Pumps are considered the nerves of a city infrastructure, failures in these pumps can lead to catastrophic events, not to mention failures in pumps can also lead to inaccessibility of water resources. The dataset used in this project was posted on Kaggle by a user that was complaining about failures occuring in the pump. The water pump is operating in a rural city and it's crucial for the citizens of that city as it provides them with the water resources needed for their daily life, thus any failure of this pump can lead to inaccessibility of the water and problems for the city.

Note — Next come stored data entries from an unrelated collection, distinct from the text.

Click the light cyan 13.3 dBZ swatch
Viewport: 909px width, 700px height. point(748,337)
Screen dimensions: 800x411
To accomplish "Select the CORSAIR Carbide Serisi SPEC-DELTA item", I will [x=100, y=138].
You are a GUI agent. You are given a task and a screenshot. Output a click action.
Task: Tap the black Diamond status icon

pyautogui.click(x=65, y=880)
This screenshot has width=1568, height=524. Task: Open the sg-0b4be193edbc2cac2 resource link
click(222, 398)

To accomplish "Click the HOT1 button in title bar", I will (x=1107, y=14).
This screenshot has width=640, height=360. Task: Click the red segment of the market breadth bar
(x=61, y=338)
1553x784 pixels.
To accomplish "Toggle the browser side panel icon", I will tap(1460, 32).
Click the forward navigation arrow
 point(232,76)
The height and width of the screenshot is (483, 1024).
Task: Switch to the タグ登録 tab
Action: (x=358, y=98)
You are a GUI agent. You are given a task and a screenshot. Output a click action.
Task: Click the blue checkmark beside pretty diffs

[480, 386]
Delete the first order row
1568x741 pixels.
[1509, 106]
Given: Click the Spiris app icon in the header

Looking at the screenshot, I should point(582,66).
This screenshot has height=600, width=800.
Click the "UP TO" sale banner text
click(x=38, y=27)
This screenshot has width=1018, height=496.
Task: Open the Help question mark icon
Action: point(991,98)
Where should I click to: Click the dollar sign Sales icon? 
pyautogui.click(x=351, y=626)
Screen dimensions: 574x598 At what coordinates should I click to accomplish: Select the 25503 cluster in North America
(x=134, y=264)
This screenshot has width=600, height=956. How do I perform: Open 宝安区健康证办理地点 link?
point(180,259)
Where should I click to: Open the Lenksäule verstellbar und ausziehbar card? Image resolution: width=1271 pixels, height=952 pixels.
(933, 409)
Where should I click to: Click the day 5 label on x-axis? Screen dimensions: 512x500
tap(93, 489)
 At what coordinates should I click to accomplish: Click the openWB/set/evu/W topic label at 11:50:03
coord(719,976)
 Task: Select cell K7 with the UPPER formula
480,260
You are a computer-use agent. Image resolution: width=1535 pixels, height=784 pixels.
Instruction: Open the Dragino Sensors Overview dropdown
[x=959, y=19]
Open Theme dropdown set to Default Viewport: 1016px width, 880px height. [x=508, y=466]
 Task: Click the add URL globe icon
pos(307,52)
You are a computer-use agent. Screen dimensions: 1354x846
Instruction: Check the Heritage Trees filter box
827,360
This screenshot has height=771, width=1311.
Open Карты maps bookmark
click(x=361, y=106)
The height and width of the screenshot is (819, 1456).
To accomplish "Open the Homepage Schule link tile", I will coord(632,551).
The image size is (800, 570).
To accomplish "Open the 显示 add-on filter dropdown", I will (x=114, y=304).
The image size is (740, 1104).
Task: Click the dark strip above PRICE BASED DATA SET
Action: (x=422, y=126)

In this project I have built a pump sensors monitoring and analysis platform using FastAPI, Kafka, InfluxDB, Grafana, Docker and AWS EC2. The main purpose of the platform is to monitor the sensors of the pump in real-time and also store the data in a timeseries database (InfluxDB) to analyze failures that occurred.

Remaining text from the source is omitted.